The Seven Deadly Sins of Perl
by Tom Christiansen
advocatus diaboli
Back in the Perl4 days I made a list of the greatest
``gotchas'' in Perl. Almost all of those have been subsequently fixed in current
incarnations of Perl, some to my deep and abiding amazement.
In that same spirit, here's of my current list of what's--um... let's be charitable
and just say ``suboptimal'' in Perl from a reasonably serious programming languages
design point of view. I believe these are real gotchas, and not always
obvious. A few of these are fixable through programming rigor; a few of
them are rumored to be fixed in Larry's own copy of 5.002 :-); but a few
are simply inherent design decisions that quite possibly cannot be solved
without breaking what the language is, much as csh's design flaws cannot
be solved.
Of course, for many many kinds of apps,
there's also so very much more that's right with Perl to make it not only a
reasonable but often even the the best choice from what's in the field
today. I'm just trying to provide perspective here; think of it as
eventual updates for the Perltrap podpage.
1. Implicit Behaviours and Hidden Context Dependencies
Functions overload only on return type rather than parameter type,
which is always implicit and while inferrible by the language. This is
often a shocking and terrible surprise to the programmer who doesn't
have their fingers in Perl code all day every day. Type conversions
(of non-reference types) are silent and deadly, especially between
aggregates and scalars. They are hard for many to predict. The
presence of subobvious default behaviours of various functions, and
the inability to turn this off is too surprising, and more than
somewhat dangerous.
2. To Paren || !To Paren?
That adding or not adding parens should have the strong potential for
semantic changes instead of merely grouping is hard to fathom.

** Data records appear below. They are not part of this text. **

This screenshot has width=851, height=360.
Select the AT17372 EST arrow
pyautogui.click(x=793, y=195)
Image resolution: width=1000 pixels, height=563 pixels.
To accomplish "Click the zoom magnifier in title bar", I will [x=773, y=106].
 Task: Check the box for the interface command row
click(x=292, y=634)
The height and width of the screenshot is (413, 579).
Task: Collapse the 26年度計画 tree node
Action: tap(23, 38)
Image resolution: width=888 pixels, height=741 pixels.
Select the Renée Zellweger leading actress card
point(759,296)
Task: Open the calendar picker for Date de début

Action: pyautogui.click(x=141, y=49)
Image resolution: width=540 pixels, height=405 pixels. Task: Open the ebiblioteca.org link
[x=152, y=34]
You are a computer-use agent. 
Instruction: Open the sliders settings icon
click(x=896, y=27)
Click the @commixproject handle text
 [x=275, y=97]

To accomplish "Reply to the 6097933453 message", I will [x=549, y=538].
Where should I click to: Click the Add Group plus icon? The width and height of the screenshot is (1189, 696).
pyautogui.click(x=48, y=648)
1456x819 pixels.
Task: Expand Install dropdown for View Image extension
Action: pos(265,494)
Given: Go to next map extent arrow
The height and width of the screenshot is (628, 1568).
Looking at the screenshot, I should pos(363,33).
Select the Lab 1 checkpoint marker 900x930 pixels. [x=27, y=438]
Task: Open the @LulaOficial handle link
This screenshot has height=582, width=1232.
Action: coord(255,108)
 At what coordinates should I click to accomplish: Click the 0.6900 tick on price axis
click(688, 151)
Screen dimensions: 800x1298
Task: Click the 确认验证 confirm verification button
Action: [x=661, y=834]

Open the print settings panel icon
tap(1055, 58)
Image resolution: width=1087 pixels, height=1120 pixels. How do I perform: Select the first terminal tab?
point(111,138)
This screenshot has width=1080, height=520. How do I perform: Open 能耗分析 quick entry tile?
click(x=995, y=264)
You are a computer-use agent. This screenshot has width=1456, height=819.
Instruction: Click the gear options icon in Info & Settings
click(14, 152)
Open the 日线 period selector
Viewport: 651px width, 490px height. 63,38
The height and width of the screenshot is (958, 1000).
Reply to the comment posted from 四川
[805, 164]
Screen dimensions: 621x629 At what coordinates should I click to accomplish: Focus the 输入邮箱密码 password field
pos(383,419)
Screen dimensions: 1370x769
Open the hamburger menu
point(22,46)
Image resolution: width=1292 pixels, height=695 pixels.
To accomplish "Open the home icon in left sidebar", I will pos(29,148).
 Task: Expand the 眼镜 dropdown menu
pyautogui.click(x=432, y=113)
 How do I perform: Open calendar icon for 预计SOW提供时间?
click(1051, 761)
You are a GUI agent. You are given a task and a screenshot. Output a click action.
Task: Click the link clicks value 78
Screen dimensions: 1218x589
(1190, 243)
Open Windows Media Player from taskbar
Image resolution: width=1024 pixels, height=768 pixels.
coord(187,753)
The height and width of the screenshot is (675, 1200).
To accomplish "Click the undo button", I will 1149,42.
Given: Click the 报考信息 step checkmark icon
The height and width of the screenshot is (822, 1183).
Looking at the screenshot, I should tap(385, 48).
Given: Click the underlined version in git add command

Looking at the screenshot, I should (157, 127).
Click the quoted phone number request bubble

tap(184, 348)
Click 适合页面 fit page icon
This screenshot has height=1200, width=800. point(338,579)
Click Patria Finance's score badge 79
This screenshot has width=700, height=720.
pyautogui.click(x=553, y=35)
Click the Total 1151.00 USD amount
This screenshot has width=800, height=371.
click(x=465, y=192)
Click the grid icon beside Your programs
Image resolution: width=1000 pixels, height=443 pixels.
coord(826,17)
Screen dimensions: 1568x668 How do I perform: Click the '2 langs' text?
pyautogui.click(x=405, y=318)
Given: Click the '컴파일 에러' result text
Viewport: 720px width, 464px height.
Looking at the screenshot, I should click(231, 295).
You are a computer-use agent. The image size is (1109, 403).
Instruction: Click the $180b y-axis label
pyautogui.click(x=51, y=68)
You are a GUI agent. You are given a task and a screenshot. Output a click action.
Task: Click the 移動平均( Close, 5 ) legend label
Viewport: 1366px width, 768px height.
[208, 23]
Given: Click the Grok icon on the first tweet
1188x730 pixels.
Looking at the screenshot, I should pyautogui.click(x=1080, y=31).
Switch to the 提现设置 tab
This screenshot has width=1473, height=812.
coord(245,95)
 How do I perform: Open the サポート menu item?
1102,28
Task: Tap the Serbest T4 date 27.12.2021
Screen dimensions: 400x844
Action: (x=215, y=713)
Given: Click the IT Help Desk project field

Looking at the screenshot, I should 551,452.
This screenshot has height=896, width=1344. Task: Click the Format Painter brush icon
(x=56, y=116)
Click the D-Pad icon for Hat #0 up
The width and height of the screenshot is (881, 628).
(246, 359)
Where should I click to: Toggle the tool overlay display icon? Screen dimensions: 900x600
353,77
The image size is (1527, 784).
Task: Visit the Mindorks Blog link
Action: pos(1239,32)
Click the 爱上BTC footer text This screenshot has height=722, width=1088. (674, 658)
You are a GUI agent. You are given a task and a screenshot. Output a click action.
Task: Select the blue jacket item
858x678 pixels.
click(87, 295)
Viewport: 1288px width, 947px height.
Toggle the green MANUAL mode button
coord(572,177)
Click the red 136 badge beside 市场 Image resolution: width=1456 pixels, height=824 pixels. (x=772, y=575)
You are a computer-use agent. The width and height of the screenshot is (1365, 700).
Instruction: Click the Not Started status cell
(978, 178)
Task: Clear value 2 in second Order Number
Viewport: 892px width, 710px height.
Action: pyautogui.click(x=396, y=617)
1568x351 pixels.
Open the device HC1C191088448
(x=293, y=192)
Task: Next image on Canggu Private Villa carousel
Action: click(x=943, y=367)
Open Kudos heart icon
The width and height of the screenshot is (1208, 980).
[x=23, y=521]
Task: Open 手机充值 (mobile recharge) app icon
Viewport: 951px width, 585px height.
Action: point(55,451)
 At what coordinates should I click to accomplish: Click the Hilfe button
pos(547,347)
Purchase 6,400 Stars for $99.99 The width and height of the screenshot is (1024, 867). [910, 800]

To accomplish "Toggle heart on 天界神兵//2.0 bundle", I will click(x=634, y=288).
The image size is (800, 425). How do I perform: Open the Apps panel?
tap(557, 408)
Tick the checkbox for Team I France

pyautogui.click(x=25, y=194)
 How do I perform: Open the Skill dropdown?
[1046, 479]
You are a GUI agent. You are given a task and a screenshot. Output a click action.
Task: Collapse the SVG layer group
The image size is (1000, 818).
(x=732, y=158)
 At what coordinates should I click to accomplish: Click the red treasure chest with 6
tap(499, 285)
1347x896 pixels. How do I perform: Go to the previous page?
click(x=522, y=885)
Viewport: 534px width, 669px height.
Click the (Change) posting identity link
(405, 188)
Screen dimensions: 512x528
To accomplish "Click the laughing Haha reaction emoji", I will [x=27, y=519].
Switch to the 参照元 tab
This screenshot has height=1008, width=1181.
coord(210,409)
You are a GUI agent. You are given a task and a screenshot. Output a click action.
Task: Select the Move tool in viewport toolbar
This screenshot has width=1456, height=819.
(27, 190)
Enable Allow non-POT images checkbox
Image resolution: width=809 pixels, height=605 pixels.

Sometimes you're damned if you do, damned if you don't. By allowing
but not requiring parens in almost all situations, people are confused
by whether they should put them in, and deeply disturbed when doing
or not can radically alter their program's behaviour. This is
especially annoying in trying to figure out how to get regexps to
return what they match.
3. Global Variables
There's no mandatory enforcement of declaration or detection of
fully global variables, this can cause very difficult to detect
program errors. Implicit use $_ is one of the classics, causing
functions way up the stack to mysterious fail. There's no
use strict globals or some such to force declaration even of
exportable module-level globals. There's no way to have
lexically-scoped pre-defined file-handles or built-in variables (like
$_, $?, etc), and the dynamically-scoped versions are confusing to
programmers of traditional languages.
4. References vs Non-References
Although introducing references in v5 was a critical step, by keeping
backwards compatibility with older v4 code, the legacy code and basic
system still uses too many types and ensuing confusions. That means
people are still confused about $ vs. @ vs. %. In particular, they expect
things that work on arrays or hashes to transparently work on
references to the same, or vice versa. This shows up when folks
try to work out complex data structures.
5. No Prototypes
Not having prototypes (function signatures) makes it impossible
to create one's own functions that exactly duplicate builtins, as well
as making static analysis of errors difficult. Even if you introduce
prototypes for normal functions, how does this extend to user-defined
object classes and methods? How do you prototype return values?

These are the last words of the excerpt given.